Count the lines in the records below that contain the string "will", matching case exactly, and give only the number.
--- START ENTRIES SUPPLIED ---
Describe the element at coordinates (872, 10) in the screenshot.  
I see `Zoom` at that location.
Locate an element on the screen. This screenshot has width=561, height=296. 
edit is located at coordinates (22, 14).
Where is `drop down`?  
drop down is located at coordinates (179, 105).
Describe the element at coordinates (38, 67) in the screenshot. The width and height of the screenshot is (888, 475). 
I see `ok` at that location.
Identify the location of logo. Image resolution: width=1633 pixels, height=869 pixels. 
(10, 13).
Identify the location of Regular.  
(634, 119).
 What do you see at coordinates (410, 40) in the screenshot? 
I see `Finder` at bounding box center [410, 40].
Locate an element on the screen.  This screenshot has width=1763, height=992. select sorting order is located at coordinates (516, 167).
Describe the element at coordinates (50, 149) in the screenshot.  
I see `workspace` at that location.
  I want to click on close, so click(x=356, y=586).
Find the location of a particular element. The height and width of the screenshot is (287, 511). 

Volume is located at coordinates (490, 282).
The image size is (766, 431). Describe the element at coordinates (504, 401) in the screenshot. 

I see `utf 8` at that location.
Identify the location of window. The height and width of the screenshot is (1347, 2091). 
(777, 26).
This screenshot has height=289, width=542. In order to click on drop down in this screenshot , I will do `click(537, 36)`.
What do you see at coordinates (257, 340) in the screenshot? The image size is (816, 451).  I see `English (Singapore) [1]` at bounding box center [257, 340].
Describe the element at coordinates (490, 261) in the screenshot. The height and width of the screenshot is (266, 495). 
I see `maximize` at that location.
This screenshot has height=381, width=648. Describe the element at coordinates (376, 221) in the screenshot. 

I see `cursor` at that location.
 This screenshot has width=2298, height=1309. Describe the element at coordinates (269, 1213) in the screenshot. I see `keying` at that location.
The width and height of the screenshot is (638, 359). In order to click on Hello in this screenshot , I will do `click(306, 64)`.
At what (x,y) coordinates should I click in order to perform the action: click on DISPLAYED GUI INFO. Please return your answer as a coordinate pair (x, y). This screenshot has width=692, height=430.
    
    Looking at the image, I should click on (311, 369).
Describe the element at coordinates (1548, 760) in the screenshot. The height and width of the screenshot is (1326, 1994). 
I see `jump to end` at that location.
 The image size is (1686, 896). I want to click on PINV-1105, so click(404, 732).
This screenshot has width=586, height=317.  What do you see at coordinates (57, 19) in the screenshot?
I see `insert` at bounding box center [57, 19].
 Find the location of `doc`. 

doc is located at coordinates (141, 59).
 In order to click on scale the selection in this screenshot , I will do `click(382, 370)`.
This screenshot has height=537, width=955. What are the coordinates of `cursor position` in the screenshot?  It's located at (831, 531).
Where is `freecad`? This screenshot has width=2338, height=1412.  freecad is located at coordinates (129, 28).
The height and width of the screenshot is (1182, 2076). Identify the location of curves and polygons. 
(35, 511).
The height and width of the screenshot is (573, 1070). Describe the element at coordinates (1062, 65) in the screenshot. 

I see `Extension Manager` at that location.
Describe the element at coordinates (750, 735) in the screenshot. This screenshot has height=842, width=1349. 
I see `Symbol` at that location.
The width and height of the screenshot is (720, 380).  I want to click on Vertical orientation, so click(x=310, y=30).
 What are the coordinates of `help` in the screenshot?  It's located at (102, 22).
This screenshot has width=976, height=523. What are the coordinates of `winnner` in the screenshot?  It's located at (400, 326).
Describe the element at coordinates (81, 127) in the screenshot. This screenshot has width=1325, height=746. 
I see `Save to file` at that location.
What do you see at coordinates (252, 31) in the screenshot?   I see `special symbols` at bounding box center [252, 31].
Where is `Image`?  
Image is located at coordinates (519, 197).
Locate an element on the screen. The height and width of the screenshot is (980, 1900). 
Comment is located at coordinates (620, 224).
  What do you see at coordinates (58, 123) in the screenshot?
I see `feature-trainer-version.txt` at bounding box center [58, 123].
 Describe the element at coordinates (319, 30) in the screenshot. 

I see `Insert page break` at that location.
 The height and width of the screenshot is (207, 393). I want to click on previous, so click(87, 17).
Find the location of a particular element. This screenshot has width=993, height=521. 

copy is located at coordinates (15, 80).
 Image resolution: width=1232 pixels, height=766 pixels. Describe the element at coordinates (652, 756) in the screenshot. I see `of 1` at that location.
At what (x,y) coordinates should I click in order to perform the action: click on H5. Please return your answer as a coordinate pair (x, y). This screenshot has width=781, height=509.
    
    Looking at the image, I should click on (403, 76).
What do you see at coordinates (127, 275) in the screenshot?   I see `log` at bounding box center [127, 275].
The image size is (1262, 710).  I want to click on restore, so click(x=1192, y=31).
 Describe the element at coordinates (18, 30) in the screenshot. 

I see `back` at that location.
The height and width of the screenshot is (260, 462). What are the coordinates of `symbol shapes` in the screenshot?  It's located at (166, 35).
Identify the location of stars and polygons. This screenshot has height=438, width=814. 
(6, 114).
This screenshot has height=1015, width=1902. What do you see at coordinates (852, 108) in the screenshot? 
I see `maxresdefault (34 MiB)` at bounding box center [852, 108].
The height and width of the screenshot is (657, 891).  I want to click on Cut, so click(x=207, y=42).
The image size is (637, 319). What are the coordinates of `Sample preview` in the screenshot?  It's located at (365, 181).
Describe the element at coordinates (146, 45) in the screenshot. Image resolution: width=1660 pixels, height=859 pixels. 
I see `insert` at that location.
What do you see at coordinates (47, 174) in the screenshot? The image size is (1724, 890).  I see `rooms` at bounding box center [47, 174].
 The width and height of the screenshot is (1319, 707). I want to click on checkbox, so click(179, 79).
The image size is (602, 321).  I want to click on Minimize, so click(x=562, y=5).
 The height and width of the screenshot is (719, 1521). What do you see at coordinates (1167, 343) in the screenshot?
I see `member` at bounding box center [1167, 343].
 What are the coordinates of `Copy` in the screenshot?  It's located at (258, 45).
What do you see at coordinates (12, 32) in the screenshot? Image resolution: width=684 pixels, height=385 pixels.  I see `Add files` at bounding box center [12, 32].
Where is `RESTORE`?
--- END ENTRIES SUPPLIED ---
» FINISHED EXERCISE: 3